*TASK ITEM:*
In your output, repeat each entry exactly and include no pictures.

*MATERIAL FOR THIS TASK:*
====

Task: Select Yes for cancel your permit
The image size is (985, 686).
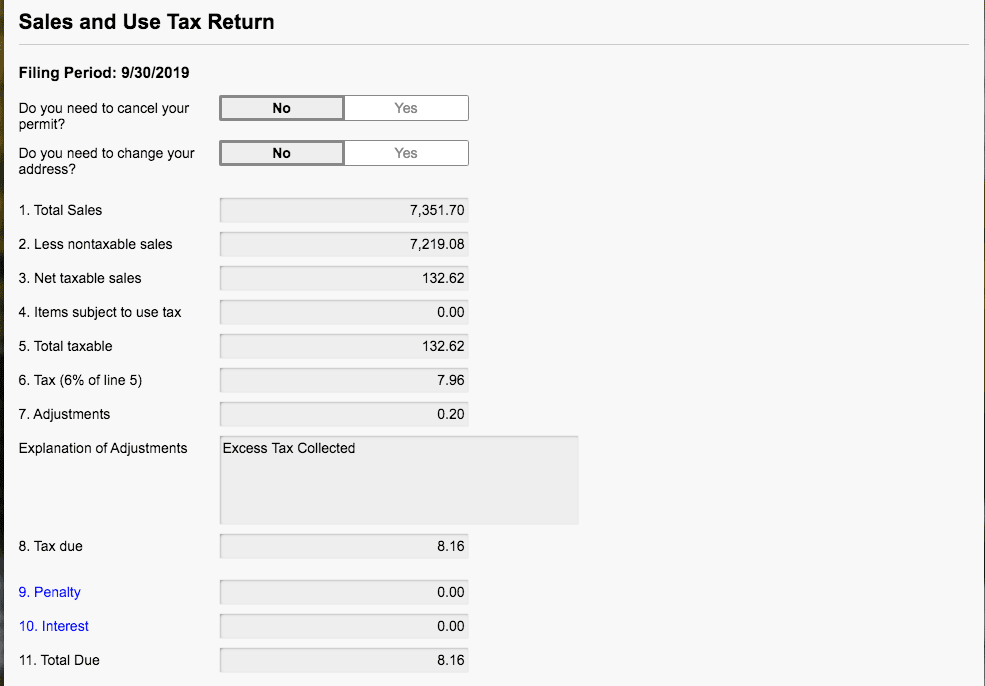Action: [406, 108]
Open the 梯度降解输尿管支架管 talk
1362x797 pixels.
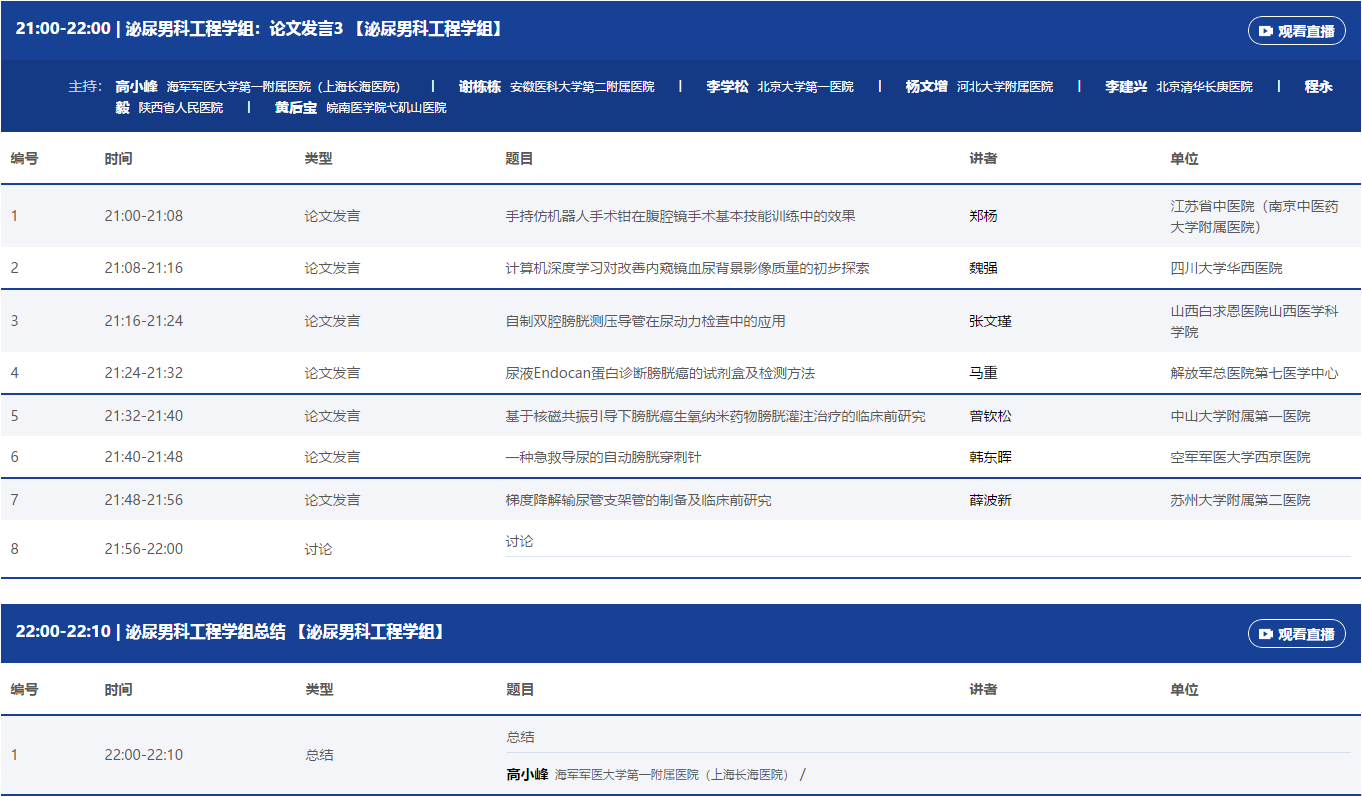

====

*EXERCISE RESULT:*
Task: Select Yes for cancel your permit
The image size is (985, 686).
Action: [406, 108]
Open the 梯度降解输尿管支架管 talk
1362x797 pixels.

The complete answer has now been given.